20. Un método de acuerdo con cualquiera de las reivindicaciones precedentes, en el que el método electroquímico es la voltametría.

21. Un método de acuerdo con cualquiera de las Reivindicaciones 1 a 19, en el que la técnica electroquímica es una técnica amperométrica.

22. Un método de acuerdo con la Reivindicación 20, en el que el método usado es la voltametría diferencial de pulsos.

23. Uso de un método de acuerdo con cualquiera de las reivindicaciones precedentes en la detección de una enfermedad genética o un estado portador de una enfermedad genética o una predisposición genética a una enfermedad.

24. Uso de un método de acuerdo con cualquiera de las Reivindicaciones 1 a 22, para detectar o identificar un agente patógeno en una muestra.

25. Uso de un método de acuerdo con cualquiera de las Reivindicaciones 1 a 22, para predecir una respuesta de un organismo a un agente terapéutico o tóxico.

26. Uso de una molécula sonda de ácido nucleico que comprende un oligonucleótido de secuencia específica covalentemente unido a uno o más restos marcadores electroquímicamente activos, en un método de acuerdo con cualquiera de las Reivindicaciones 1 a 22.

27. Un uso de acuerdo con la Reivindicación 26, en el que un marcador electroquímicamente activo está fijado al extremo 3' de la sonda oligonucleotídica.

28. Un uso de acuerdo con cualquiera de las Reivindicaciones 26 a 27, en el que un marcador electroquímicamente activo está fijado al extremo 5' de la sonda oligonucleotídica.

29. Un uso de acuerdo con cualquiera de las Reivindicaciones 26 a 28, en el que múltiples marcadores electroquímicamente activos están fijados a lo largo de la sonda oligonucleotídica.

30. Un uso de acuerdo con cualquiera de las Reivindicaciones 26 a 29, en el que un marcador electroquímicamente activo está fijado a sustancialmente todos los restos nucleotídicos de la sonda oligonucleotídica.

31. Un uso de acuerdo con cualquiera de las Reivindicaciones 26 a 29, en el que uno o más restos marcadores electroquímicamente activos es acorde con la fórmula I, II, III, IV, VII o VIII.

32. Un uso de acuerdo con cualquiera de las Reivindicaciones 26 a 29, en el que el componente oligonucleotídico está fosforilado en ambos extremos, 3' y 5'.

33. Un aparato dispuesto para llevar a cabo uno cualquiera o más de los métodos de las Reivindicaciones 1 a 22, que comprende una o más regiones receptoras de muestras para admitir una o más muestras, en el que el aparato comprende un termociclador y el aparato comprende un aparato para voltametría.

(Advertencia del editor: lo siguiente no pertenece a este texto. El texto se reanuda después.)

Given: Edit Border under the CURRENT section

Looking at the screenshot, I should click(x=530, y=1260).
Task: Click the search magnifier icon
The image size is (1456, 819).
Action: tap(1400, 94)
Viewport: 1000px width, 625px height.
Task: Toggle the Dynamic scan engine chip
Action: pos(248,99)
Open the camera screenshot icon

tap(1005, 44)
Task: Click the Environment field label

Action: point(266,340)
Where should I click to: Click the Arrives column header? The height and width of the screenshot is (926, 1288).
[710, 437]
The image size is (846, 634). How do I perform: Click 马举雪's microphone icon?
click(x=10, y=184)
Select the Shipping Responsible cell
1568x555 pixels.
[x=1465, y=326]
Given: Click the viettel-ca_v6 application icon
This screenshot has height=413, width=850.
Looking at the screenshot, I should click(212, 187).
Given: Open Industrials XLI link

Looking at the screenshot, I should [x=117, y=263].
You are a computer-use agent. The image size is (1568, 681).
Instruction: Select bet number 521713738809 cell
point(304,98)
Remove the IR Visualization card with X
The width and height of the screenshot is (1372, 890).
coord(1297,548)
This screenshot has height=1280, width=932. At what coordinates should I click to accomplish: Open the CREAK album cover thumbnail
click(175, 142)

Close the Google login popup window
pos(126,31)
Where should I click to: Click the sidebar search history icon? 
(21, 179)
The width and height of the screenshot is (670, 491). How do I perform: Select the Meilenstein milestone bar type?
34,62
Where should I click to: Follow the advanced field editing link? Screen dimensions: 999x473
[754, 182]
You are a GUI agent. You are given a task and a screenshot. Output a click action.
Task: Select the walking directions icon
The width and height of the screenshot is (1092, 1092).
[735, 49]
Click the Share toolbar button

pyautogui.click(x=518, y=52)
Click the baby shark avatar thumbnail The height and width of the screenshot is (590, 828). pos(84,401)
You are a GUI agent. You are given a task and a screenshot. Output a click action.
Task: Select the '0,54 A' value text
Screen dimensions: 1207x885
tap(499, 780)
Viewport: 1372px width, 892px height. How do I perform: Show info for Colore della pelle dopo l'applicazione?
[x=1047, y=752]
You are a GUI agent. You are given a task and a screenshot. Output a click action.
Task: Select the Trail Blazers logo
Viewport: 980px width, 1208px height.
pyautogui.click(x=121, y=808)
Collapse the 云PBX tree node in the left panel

34. Un método de acuerdo con cualquiera de las Reivindicaciones 1 a 22, en el que se usan dos o más sondas oligonucleotídicas, estando cada sonda marcada con un diferente marcador electroquímicamente activo.

35. Un método de acuerdo con la Reivindicación 34, en el que los dos o más marcadores electroquímicamente activos tienen, en sus trazos voltamográmicos, picos que son resolubles entre sí.